Nevertheless, both the BLTouch and the CR Touch are excellent ABL sensors, and installing either one doesn’t take too long. However, the two devices have some differences, and knowing them can help you decide which one is right for you and your printer. In the following sections, we’ll talk about a few main differences between the devices, namely their hardware, compatibility with different 3D printers, and installation considerations.

Perhaps most obviously, the CR Touch’s opaque casing is noticeably larger than the BLTouch’s case, which holds and protects all of the sensor’s electronics. While this won’t affect performance, the increased size could reduce space for other hardware you might want to add to your machine’s printhead.

With the larger space, the CR Touch also uses a 6-mm extendable pin, 2 mm longer than the BLTouch’s 4-mm pin. This extra distance provides more wiggle room when it comes to the height you have to place the CR Touch on the printhead. Conversely, the BLTouch needs to be lower (close to the nozzle) on the printhead to ensure the 4-mm pin can extend farther than the bottom of the nozzle.

A handful of users have noted that the BLTouch’s plastic pin can easily be broken if the printer malfunctions, requiring you to replace the pin to continue using the sensor. On the other hand, the CR Touch uses a more durable metal pin, which, as Creality points out, extends the lifetime of the sensor.

As much of the hardware on the CR Touch and BLTouch is almost the same, it should be no surprise that their accuracy and precision are very similar, too. YouTuber Dr. Igor Gaspar from My Tech Fun performed a few tests to compare the sensors and found that the CR Touch was only slightly more accurate than the BLTouch, likely due to the fact that optical sensors tend to yield more accurate results than Hall effect sensors. That said, don’t confuse this small gap in accuracy for more than it is; both the BLTouch and the CR Touch are highly accurate and will yield basically the same results every time.

The sensors’ compatibility with various 3D printers is also very important to consider. There are two different types of compatibility when it comes to ABL sensors and 3D printers: hardware and firmware.

Hardware Compatibility:

For hardware, we’re really talking about mounting the sensor to your 3D printer’s printhead assembly. The BLTouch product comes with one mount, which fits many printheads with a basic two-screw mounting system. There are also many different 3D printable BLTouch mounts online that you can use to fit the sensor to your specific 3D printer.

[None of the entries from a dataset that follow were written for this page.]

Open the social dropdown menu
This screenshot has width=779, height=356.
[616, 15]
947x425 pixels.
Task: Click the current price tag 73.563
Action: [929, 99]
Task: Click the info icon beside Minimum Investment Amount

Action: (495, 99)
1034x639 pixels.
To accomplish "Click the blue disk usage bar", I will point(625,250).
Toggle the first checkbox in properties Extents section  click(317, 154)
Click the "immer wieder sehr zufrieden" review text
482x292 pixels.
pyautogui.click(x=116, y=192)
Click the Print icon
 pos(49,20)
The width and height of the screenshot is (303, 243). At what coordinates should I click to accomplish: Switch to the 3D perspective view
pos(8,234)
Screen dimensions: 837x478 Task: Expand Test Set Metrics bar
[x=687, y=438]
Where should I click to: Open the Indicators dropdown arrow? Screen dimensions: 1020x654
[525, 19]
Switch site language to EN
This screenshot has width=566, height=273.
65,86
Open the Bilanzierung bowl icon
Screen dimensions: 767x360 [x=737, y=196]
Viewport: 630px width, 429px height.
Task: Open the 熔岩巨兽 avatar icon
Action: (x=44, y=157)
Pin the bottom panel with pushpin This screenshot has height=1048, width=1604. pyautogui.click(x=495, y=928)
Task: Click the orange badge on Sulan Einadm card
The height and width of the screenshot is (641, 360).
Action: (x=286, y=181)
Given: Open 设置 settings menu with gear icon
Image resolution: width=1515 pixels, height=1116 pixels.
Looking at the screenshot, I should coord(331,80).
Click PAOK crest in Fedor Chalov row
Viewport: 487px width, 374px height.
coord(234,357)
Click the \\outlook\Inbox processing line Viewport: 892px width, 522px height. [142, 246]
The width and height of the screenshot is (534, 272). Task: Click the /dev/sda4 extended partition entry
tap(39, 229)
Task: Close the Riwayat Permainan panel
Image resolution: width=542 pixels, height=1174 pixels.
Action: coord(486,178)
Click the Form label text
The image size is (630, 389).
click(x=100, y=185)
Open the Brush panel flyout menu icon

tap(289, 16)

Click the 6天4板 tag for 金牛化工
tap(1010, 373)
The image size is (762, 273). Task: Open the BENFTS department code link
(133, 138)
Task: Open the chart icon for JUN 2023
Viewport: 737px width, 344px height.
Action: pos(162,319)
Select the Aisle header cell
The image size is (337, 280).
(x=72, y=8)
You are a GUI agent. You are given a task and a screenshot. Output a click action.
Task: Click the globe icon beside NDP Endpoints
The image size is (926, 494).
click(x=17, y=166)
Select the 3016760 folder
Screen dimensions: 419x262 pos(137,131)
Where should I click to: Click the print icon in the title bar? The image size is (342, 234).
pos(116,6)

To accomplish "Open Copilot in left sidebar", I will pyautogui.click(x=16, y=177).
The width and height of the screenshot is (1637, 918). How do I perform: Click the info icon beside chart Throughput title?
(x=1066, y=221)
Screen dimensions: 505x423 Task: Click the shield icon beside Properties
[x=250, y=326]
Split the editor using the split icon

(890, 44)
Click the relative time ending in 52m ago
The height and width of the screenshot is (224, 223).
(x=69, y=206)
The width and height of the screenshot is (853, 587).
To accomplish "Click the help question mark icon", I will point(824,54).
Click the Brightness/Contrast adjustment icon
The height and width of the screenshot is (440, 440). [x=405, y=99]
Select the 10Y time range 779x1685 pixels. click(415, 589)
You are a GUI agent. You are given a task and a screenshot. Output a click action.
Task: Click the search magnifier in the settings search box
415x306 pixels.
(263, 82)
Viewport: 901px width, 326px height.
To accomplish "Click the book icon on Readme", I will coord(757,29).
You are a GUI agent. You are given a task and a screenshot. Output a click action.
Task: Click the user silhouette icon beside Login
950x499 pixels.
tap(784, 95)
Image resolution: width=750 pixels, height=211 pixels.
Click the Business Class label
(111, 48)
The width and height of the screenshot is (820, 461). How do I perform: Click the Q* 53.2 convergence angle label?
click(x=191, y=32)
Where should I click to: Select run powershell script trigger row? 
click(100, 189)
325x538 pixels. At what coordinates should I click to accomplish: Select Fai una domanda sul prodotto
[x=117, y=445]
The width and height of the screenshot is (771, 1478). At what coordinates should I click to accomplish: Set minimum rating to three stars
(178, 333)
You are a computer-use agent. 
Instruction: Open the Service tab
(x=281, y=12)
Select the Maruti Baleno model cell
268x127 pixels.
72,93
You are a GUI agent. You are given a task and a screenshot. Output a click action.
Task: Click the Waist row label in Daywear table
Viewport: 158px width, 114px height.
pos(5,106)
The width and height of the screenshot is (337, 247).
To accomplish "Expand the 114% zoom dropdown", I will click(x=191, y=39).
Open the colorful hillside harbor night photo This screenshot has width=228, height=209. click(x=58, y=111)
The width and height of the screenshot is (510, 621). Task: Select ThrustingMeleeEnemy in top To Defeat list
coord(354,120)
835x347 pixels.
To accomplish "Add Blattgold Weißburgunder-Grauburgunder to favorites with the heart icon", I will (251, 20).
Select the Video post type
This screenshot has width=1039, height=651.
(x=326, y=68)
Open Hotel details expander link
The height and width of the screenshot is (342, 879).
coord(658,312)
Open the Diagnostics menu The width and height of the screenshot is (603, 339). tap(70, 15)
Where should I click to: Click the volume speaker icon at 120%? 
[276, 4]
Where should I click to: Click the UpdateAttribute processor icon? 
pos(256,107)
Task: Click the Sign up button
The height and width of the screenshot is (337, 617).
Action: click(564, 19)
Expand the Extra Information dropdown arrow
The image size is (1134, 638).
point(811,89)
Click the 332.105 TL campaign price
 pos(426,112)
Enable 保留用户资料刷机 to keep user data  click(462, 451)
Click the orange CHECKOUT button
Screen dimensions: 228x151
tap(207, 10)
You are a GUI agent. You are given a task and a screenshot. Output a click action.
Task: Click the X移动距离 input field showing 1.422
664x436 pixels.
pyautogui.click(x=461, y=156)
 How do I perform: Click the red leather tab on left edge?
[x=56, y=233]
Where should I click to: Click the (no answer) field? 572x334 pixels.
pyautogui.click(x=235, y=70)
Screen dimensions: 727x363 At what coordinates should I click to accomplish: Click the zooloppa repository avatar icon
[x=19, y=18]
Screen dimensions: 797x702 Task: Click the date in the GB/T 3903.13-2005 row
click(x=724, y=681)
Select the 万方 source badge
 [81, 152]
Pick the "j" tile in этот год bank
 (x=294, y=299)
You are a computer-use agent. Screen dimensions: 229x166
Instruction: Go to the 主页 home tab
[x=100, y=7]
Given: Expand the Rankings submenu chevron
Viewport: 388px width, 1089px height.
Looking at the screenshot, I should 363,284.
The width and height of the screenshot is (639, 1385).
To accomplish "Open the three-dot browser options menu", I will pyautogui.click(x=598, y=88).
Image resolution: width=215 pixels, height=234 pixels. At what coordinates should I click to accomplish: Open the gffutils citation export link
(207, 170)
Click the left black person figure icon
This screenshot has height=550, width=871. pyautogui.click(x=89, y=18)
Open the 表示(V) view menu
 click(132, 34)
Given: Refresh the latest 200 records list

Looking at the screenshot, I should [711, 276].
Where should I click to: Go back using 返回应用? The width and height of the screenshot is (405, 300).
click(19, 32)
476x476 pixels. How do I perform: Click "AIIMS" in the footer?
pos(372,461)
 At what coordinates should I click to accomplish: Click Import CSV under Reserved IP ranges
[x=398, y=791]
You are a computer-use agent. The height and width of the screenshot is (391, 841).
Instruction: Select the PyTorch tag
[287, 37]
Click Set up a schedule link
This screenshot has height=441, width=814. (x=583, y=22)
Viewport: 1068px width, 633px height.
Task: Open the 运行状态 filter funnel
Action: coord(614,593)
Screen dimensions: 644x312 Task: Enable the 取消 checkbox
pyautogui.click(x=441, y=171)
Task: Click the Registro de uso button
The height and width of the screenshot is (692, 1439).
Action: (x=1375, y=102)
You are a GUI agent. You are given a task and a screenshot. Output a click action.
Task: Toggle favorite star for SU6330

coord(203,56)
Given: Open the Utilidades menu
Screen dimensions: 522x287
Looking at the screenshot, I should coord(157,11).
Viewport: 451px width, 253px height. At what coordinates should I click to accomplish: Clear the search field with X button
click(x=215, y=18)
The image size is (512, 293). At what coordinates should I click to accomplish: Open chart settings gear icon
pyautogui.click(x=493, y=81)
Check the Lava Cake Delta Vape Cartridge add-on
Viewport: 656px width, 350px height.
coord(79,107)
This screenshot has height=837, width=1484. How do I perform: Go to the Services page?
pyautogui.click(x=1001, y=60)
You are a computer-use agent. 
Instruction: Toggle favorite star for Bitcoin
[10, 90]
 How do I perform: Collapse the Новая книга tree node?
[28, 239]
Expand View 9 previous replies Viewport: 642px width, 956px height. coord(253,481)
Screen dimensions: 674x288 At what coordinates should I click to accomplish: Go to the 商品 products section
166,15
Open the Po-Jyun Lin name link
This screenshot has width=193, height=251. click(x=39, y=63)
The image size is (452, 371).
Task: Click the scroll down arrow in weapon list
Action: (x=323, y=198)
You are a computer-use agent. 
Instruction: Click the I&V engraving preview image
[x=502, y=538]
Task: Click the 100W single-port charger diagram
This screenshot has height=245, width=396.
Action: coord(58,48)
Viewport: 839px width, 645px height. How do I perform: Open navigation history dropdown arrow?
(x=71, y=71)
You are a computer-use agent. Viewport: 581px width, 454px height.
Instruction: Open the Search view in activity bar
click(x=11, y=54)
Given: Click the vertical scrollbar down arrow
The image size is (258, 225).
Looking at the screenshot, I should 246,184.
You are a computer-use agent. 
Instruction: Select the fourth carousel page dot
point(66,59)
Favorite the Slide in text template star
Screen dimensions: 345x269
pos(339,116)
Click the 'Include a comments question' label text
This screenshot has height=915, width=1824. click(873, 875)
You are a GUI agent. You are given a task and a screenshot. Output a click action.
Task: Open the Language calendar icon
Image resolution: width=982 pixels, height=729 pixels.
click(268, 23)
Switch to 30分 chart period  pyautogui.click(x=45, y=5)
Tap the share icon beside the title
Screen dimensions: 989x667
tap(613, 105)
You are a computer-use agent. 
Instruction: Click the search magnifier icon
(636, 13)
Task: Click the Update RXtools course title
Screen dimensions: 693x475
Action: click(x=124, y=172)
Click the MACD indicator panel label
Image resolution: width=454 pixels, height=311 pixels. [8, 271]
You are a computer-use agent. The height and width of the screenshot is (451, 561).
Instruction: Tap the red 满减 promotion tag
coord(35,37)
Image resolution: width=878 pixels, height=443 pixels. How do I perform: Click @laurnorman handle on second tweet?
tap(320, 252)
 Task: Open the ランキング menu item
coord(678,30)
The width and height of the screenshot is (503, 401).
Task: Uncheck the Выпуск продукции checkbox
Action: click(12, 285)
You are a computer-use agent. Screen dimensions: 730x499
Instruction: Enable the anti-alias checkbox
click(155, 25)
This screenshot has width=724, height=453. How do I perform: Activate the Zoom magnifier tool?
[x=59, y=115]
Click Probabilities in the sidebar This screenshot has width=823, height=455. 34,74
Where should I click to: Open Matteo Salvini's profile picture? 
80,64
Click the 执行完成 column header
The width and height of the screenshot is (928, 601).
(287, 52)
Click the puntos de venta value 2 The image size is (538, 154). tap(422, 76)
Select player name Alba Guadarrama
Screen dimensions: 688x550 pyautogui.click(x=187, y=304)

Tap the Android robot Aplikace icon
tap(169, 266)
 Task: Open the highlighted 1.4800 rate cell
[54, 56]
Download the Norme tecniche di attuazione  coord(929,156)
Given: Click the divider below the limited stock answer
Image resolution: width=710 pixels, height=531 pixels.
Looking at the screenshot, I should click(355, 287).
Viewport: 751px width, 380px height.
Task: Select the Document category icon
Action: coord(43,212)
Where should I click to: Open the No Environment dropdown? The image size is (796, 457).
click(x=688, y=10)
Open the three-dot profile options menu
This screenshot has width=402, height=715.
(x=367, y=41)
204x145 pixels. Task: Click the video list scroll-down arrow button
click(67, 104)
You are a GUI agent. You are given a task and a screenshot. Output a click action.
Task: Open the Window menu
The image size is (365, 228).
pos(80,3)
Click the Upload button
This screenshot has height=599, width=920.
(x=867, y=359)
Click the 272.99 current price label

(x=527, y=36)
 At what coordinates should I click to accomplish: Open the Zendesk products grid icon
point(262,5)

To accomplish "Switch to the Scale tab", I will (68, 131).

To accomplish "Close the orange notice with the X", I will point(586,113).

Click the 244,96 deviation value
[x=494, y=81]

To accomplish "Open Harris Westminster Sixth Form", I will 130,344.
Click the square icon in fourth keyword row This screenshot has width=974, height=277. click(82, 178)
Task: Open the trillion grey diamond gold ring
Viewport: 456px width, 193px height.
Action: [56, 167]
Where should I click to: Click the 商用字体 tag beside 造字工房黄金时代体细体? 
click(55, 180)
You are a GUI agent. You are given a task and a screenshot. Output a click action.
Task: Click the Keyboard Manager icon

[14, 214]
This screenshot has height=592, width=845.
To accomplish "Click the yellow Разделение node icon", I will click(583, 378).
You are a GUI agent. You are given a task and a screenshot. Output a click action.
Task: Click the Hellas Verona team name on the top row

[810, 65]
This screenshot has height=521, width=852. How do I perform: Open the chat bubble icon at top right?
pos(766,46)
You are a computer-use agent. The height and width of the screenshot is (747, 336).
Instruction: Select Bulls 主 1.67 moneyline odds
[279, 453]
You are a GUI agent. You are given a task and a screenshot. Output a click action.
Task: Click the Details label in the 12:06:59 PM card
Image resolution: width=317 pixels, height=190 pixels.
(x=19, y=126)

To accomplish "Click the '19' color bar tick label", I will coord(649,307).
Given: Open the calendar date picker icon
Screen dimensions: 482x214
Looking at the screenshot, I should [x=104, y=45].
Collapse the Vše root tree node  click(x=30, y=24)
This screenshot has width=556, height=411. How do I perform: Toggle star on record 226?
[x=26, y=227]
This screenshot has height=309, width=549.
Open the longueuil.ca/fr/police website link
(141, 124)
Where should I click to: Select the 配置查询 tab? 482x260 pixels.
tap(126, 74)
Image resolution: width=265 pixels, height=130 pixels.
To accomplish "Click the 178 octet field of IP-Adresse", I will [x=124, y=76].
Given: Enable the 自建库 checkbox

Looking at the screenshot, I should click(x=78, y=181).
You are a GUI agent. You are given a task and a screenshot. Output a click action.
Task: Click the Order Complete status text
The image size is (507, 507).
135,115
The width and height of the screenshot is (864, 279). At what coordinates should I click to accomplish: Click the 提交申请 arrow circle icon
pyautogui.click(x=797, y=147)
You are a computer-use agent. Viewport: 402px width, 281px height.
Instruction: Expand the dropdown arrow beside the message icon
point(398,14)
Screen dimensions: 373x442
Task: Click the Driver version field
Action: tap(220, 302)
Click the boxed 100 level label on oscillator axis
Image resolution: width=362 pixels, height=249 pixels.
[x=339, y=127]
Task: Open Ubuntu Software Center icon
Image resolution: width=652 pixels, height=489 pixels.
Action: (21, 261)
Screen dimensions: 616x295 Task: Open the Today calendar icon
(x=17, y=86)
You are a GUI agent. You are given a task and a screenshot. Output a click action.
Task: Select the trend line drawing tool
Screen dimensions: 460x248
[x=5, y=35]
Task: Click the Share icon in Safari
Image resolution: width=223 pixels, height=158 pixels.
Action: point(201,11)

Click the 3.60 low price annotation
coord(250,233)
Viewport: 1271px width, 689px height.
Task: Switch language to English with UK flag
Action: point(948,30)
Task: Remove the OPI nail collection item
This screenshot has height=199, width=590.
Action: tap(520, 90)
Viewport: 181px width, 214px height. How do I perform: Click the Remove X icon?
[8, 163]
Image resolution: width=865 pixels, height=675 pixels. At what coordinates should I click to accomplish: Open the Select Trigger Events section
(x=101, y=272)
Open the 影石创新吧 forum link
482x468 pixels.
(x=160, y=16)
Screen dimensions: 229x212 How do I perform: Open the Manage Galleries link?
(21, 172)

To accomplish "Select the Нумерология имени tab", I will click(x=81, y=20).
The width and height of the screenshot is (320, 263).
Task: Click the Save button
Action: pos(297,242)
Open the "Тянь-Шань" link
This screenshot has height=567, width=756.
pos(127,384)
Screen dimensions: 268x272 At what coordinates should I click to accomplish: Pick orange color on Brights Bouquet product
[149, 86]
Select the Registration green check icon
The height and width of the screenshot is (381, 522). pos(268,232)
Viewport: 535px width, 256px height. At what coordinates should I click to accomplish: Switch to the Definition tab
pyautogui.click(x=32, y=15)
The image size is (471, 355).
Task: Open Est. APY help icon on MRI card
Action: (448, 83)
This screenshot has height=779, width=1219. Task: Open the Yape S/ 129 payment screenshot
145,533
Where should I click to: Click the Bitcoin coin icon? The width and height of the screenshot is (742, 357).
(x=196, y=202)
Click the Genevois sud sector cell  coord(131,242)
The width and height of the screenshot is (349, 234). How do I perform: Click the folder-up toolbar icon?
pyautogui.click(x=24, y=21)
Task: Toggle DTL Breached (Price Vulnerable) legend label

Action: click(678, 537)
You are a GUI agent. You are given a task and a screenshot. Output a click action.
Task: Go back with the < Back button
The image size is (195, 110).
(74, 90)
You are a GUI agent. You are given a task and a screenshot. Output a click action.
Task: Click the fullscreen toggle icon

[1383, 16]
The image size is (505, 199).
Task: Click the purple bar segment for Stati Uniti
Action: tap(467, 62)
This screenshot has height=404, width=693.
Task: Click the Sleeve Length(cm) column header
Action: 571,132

The Creality CR Touch comes with two mounts: one that’s an almost exact replica of the mount that comes with the BLTouch and another meant to fit their Ender 3 V2 printer. The former fits many Creality 3D printers, like the original Ender 3, Ender 5, and CR-10. If you’re not able to mount the CR Touch to your machine with one of the provided mounts, you can also 3D print one. There are fewer options online, as the CR Touch isn’t as popular as the BLTouch, so this could be a good opportunity to model a custom design.

As we previously mentioned, both sensors use the same 5-pin connector to plug into the mainboard. This 5-pin port is becoming the new standard on newer 3D printer motherboards, like the Creality V4.2.2 and V4.2.7 boards. On older motherboards, like the first-generation Creality boards, you have to use an expansion board (e.g. pin-27 board) and the Z endstop ports to come up with five headers for the connector.

Firmware Compatibility

Once the hardware is installed, you’ll have to configure the motherboard’s firmware to work with the sensor. Due to its popularity, the BLTouch is supported by many firmware flavors like Marlin, Klipper, and Repetier. While it isn’t directly supported by as many firmware programs, you can use BLTouch-compatible firmware with the CR Touch according to some users, as both devices use the same ports and work similarly.

Although the CR Touch should work with firmware meant for the BLTouch, it’s always a good idea to pick a program that’s meant for your exact setup and not just similar options. Marlin, the most popular firmware for FDM 3D printers, now has integrated support specifically for the CR Touch. The main difference between the two Marlin configurations is that the CR Touch version has slightly different options on the interface for controlling the sensor.


Lastly, the installation process of a device is also worth considering, as it dictates how difficult an upgrade is to add to a 3D printer. While the BLTouch might work on a wider range of 3D printers than the CR Touch, if you have a Creality 3D printer, the CR Touch is probably easier to install. Moreover, the Creality website offers readily available pre-compiled firmware packages that support the CR Touch.

Of course, there are many pre-compiled firmware packages that support the BLTouch on different 3D printers (including Creality options). Still, it’s just easier to use a firmware program directly from the manufacturer of your printer. And other than the differences in firmware options, the rest of the installation process for the two sensors is pretty much the same, requiring you to remove your Z-axis endstop, plug in the sensor, and load a new firmware program.

Which One Is for You:

So, now that you know the differences between the CR Touch and BLTouch, which one is right for you? 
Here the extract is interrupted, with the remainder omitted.